■ TASK DESCRIPTION
In the entries that follow, the line with "Enable the debugger bug icon" opens the range and the line with "Task: Click the Follow button" closes it; repeat that range exactly, both lines included.

Start of INFORMATION GIVEN

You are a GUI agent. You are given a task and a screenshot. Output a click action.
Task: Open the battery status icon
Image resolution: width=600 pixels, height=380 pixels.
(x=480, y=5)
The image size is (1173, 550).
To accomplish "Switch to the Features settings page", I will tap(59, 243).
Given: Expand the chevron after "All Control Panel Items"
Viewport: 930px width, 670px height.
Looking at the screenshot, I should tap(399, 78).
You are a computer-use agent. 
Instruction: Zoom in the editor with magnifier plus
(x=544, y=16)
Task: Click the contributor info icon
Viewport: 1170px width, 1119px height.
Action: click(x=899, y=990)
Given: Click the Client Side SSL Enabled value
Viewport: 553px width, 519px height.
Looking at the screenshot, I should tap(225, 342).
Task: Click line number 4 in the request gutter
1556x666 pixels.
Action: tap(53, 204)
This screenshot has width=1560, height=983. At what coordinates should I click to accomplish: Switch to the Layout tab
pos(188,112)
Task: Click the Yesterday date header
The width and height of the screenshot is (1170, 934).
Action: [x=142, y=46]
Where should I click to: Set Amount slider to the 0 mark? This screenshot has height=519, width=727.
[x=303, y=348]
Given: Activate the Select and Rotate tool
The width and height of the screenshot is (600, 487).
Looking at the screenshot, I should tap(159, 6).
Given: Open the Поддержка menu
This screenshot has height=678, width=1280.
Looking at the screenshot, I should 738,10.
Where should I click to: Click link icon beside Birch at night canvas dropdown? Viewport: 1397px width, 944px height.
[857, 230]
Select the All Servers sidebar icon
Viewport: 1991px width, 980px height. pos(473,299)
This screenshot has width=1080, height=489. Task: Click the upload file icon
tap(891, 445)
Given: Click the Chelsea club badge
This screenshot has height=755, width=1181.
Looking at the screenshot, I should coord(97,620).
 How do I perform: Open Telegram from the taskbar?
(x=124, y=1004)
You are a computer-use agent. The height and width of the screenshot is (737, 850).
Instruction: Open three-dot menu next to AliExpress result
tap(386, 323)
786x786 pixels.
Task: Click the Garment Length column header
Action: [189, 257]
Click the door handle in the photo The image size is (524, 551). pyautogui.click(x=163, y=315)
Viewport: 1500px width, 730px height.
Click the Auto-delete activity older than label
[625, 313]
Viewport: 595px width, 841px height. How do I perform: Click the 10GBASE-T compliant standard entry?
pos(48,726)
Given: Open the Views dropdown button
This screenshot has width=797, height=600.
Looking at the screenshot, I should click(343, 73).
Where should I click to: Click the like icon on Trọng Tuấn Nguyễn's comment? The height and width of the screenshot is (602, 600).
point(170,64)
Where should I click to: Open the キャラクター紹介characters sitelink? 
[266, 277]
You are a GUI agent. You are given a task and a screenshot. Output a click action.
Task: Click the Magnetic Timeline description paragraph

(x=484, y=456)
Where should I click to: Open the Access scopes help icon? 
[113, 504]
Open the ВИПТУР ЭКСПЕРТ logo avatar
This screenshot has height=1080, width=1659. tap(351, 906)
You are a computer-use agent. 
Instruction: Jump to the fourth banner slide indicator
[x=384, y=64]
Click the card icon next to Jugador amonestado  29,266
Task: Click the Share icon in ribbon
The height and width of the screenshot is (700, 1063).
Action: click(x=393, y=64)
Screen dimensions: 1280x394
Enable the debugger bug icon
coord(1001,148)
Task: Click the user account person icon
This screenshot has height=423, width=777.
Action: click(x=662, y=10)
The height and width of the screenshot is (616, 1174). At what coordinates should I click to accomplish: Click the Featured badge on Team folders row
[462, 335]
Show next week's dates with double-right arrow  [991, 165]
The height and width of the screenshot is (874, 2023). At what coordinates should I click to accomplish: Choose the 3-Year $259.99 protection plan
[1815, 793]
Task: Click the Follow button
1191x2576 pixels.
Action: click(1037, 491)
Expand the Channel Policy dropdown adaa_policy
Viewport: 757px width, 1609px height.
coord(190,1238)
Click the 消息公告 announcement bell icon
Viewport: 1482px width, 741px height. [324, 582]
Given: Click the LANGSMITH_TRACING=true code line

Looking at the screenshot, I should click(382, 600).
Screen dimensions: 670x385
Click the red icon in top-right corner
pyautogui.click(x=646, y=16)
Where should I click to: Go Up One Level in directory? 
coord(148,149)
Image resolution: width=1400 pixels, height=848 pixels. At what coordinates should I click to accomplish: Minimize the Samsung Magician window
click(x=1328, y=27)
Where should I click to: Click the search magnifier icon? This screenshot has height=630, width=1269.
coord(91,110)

End of INFORMATION GIVEN

■ YOUR SOLUTION
Enable the debugger bug icon
coord(1001,148)
Task: Click the user account person icon
This screenshot has height=423, width=777.
Action: click(x=662, y=10)
The height and width of the screenshot is (616, 1174). At what coordinates should I click to accomplish: Click the Featured badge on Team folders row
[462, 335]
Show next week's dates with double-right arrow  [991, 165]
The height and width of the screenshot is (874, 2023). At what coordinates should I click to accomplish: Choose the 3-Year $259.99 protection plan
[1815, 793]
Task: Click the Follow button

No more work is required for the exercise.